IBM Storage Scale container native core pods uses two network interfaces, an "admin" and a "daemon" interface. The "admin" interface is used for monitoring and management, while the "daemon" interface is used for filesystem I/O. In a default configuration, both networks utilize the Kubernetes node internal network exposed on the host, and the pods are exposed to all host networking.

Configuring CNI provides advantages over the default configuration. The "admin" and "daemon" network interfaces become private to the IBM Storage Scale container native core pod. The "admin" interface moves to use the Kubernetes pod network, which includes security and isolation provided by Kubernetes and NetworkPolicies. The "daemon" interface, if configured by CNI, can be setup to be isolated, private, and high-speed.

When configuring custom network interfaces, CNI is the only supported method for IBM Storage Scale container native network interface. It offers enhanced security and isolation benefits beyond what configuring network interfaces directly on the host provides.

How to configure CNI

1. To configure CNI on OpenShift, follow the steps documented by Red Hat for understanding multiple networks.

   • If the node has only a single physical network attachment, then the network adapter needs to be shared between networks. There are several CNI flavors that allow this: Bridge, IPVLAN and MACVLAN.

     • The MACVLAN plugin supports network policies and should be the default choice.

   • If the node has multiple physical network attachments and you want to dedicate one of the physical networks to IBM Storage Scale, select host-adapter CNI. It will map a physical network adapter into a pod, making it inaccessible to the host and other pods.

   • SR-IOV surpasses the capabilties of host-adapter.

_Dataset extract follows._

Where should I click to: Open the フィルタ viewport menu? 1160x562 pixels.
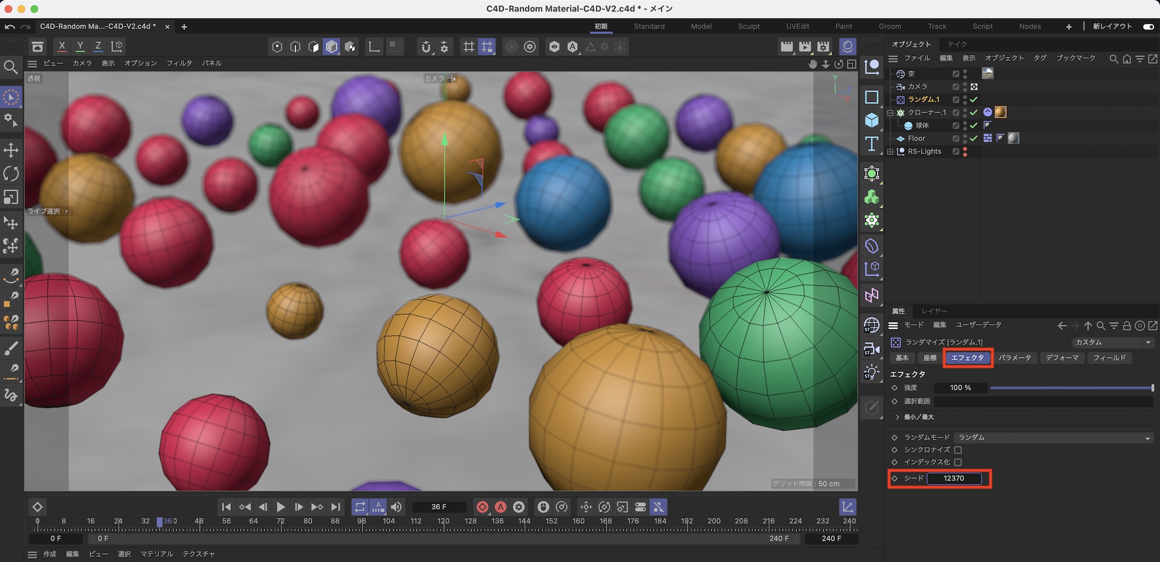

Advanced features like RDMA, GPUdirect and bonding of network ports are accessible via SR-IOV hardware network. For more information, see About Single Root I/O Virtualization (SR-IOV) hardware networks.

     Features: GPUdirect and bonding of network ports are not currently supported by IBM Storage Scale. Also SR-IOV allows to partition the hardware adapter and hand those partitions to different pods. Configuration is more complex compared to other CNIs and choice of supported network adapters is limited. As of today, IBM Storage Scale has not been tested with SR-IOV.

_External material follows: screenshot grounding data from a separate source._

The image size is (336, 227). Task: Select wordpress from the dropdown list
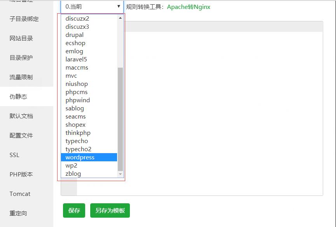click(80, 157)
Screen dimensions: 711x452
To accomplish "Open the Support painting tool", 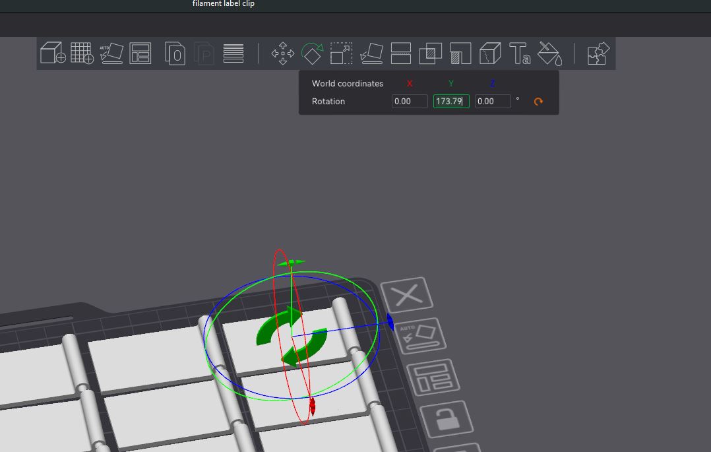I will pos(460,53).
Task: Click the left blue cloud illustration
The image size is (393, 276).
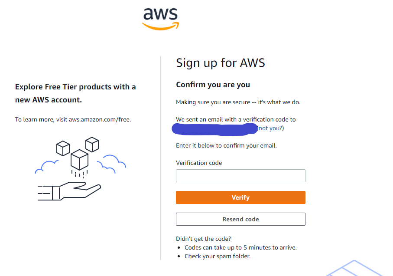Action: pyautogui.click(x=47, y=167)
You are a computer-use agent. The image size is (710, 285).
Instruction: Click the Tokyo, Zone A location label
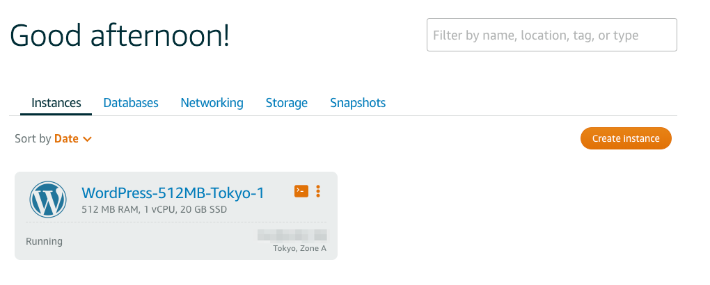pos(299,248)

   • The IP address mapping is required to be static. This can be achieved by setting up static IPs or by configuring DHCP static mapping. For remote mount of a filesystem from a IBM Storage Scale storage cluster, this network must be routed to the storage cluster's daemon network.

2. Configure each of the OpenShift nodes that comprise the IBM Storage Scale container native cluster:

   a) Create runtime configuration node annotation that has the CNI definition. The specific node annotations for IBM Storage Scale is scale.spectrum.ibm.com/daemon-network. The format of the CNI annotation value is formed in the same format of a single network as defined in the format specified by k8s.v1.cni.cncf.io/networks.

   Example:

    annotations:
    scale.spectrum.ibm.com/daemon-network: |-
        {
            "name": "daemon-network",
            "mac": "22:22:0a:11:37:b2",
            "ips": [
                "10.17.99.63"
            ]
        }
   

   b) ips field must be set as this is the static IP desired for this CNI network. c) mac field may be set if you use dhcp ipam (backed by a statically mapped dhcp). ips still must be set in addition to mac.

   This might seem redundant, but IBM Storage Scale container native uses ips to set up its own name resolution. This process is asynchronous and independent of the pod actually being created. If ips was not set, then dhcp address would not be discovered until after pod creation.